The function http_send_response() did too much. It not only took
the request fields and built them together into a response, it
delegated too little and many functions were "hacked" into it, for
instance shady directory-changes for vhosts and hand-construction
of response structs.
The preparations for a rework were already made in previous commits,
including a tighter focus on the response-struct itself. Instead of
doing everything locally in the http_send_response() function, the
new http_prepare_response() only really takes the request-struct and
builds a response-struct. The response-struct is expanded such that
it's possible to do the data-sending simply with the response-struct
itself and not any other magic parameters that just drop out of the
function.
Another matter are the http_send_status()-calls. Because the
aforementioned function is so central, this refactoring has included
many areas. Instead of calling http_send_status() in every error-case,
which makes little sense now given we first delegate everything through
a response struct, errors are just sent as a return value and caught
centrally (in serve() in main.c), which centralizes the error handling
a bit.
It might look a bit strange now and it might not be clear in which
direction this is going, but subsequent commits will hopefully give
clarity in this regard.
Signed-off-by: Laslo Hunhold <dev@frign.de>
While off_t might be better suited for file-offsets and -sizes, the
IEEE Computer Society was unable to mandate limits (min, max) for it
in the POSIX specification in the last 32 years. Because it's impossible
to portably determine these numbers for signed integers, I decided
to switch to size_t for the offsets to be able to pass proper values
to strtonum(), because C99 is sane and has defined limits for size_t
(i.e.
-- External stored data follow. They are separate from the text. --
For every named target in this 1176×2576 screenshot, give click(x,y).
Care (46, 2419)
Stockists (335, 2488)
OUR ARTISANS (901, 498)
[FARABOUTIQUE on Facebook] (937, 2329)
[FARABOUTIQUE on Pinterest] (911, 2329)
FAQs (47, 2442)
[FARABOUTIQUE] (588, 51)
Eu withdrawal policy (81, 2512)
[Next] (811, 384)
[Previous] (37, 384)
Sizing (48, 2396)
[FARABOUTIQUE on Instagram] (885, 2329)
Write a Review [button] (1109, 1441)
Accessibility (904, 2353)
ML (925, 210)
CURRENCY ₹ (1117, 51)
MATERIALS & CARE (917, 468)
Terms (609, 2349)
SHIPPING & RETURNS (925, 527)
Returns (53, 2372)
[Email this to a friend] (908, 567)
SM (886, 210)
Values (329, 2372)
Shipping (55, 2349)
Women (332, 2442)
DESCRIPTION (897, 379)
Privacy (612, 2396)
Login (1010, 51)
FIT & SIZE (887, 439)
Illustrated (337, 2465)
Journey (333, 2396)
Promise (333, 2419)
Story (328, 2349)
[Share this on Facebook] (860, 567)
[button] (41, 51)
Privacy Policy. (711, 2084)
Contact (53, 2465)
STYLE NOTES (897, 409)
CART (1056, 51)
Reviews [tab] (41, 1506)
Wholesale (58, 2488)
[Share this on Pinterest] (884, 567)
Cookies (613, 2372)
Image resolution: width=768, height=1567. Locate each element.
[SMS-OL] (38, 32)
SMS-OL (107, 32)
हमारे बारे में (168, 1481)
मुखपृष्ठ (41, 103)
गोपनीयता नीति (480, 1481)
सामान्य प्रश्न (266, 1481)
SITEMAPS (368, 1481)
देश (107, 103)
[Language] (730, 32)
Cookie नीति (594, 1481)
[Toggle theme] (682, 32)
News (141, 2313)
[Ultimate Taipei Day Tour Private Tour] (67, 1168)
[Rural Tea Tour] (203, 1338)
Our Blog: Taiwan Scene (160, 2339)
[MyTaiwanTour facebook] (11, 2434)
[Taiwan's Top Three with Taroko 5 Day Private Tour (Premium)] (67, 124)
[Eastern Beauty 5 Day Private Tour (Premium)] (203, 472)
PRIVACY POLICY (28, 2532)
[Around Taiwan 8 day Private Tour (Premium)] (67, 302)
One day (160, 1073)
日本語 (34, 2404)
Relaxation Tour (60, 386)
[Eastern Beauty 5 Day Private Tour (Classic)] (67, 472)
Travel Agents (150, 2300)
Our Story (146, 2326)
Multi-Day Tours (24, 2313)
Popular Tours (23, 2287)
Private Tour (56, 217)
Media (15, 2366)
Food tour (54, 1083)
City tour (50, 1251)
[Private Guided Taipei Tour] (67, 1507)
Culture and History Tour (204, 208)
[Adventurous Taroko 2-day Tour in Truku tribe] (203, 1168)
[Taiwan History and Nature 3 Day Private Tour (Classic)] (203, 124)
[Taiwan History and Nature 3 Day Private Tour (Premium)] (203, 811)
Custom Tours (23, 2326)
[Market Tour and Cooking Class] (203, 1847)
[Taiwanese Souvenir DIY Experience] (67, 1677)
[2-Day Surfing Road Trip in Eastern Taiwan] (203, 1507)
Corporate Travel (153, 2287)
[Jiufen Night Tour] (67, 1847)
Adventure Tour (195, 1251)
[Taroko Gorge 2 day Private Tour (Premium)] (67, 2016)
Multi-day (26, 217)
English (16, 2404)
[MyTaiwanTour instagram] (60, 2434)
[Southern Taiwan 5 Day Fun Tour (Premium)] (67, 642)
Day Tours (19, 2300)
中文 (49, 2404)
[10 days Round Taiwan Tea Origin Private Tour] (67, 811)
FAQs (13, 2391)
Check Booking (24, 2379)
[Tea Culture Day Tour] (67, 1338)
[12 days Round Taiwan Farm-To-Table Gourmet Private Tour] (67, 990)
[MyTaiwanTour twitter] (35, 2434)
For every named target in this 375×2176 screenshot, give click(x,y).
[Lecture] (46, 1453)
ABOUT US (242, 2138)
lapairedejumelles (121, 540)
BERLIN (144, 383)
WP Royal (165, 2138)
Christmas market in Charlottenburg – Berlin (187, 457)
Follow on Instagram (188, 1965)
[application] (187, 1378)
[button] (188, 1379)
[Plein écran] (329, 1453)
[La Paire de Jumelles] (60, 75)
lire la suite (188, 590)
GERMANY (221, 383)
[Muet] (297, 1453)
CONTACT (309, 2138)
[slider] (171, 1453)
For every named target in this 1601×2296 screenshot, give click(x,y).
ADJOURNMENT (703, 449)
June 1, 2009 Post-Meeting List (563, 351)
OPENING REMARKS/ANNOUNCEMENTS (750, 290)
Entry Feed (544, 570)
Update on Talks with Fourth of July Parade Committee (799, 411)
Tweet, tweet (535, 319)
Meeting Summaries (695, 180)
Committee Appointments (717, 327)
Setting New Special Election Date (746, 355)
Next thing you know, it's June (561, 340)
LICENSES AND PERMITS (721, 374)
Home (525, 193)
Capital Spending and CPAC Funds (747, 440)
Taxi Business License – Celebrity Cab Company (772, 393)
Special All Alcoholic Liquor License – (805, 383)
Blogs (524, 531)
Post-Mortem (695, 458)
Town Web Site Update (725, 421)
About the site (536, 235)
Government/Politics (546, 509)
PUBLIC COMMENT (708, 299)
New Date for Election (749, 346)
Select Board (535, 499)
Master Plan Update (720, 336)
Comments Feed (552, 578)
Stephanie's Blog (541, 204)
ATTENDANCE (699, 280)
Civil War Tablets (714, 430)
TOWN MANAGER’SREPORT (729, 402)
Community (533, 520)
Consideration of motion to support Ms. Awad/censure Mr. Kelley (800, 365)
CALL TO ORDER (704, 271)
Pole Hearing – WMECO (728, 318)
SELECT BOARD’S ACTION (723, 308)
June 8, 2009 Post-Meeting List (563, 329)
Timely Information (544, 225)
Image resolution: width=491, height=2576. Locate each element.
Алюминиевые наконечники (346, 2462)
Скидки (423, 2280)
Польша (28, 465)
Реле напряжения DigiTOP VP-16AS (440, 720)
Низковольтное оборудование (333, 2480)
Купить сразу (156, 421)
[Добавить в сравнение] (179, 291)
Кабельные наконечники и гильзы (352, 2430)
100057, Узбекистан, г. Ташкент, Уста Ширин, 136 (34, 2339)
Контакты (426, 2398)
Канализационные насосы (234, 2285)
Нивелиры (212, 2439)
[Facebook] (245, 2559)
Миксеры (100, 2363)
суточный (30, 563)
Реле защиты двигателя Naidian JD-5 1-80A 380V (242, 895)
SIZE_MIN and SIZE_MAX).
On my system, long long and off_t have the same size, so it didn't
trigger any bugs, but strtonum() could pass a bigger number to
lower and upper than they can handle and make them overflow.
The rationale for switching to size_t is actually given by the fact that
functions like mmap() blur the border between memory and filesystem.
Another point is that glibc has a horrible define _FILE_OFFSET_BITS
you need to set to 64 to actually get decent values for off_t, which
was a huge headache in sbase until we found that out.
Signed-off-by: Laslo Hunhold <dev@frign.de>
I know that the effect of 'const' on compiler optimizations is smaller
than many believe, but it provides a good insight to the caller which
parameters are not modified and simplifies parallelization, in case
that is desired at a later point.
Throughout processing, the big structs mostly remained unmodified, with
the exception of parse_range(), which added a null-byte in the "Range"-
header to simplify its parsing. This commit refactors parse_range()
such that it won't modify this string anymore.
Additionally, the parser was made even stricter: Usually, strtoll()
(which is wrapped by strtonum()) allows whitespace and plus and minus
signs before the number, which is not part of the specification. The
stricter parser also better differentiates now between invalid requests
and range-lists. In that context, the switch in http_send_response()
was replaced for better readability.
Signed-off-by: Laslo Hunhold <dev@frign.de>
I wasn't happy with how responses were generated. HTTP-headers were
handled by hand and it was duplicated in multiple parts of the code.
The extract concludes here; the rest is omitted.